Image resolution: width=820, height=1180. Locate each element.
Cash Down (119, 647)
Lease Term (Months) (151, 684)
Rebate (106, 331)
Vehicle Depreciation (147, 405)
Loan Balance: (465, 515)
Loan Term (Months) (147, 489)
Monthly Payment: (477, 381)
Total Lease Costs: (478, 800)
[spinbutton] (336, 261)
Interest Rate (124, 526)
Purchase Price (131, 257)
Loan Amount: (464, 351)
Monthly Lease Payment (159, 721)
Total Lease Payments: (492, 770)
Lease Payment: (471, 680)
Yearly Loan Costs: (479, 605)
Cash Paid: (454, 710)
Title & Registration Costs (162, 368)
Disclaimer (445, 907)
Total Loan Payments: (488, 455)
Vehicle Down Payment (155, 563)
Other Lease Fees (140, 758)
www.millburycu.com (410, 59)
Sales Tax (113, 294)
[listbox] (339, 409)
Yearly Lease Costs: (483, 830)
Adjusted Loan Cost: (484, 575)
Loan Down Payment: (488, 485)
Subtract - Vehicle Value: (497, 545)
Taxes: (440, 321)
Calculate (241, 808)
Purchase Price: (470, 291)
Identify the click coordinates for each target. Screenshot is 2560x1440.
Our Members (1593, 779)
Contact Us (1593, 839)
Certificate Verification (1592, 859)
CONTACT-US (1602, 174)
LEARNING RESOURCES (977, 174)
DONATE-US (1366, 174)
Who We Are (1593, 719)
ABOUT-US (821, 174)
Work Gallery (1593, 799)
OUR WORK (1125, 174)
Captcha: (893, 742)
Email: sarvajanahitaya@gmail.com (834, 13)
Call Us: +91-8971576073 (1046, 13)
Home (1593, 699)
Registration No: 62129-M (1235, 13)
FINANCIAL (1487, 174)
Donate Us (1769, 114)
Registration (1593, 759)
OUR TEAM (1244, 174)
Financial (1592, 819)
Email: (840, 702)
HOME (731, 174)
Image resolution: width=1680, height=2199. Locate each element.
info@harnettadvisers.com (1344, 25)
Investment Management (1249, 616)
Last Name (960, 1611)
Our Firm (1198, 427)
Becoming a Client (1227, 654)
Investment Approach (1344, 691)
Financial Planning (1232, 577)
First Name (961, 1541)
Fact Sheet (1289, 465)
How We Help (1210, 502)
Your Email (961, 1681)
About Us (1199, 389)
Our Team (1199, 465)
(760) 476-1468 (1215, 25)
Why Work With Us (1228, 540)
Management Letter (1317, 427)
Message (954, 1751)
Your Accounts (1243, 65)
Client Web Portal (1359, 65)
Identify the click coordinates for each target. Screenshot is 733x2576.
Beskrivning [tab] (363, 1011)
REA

—————

### TASK REQUIREMENTS
When a line in the listing includes the word "coordinates", report that line in full.

### ANSWER AREA
Identify the click coordinates for each target. Screenshot is 2560x1440.
Identify the click coordinates for each target. Screenshot is 733x2576.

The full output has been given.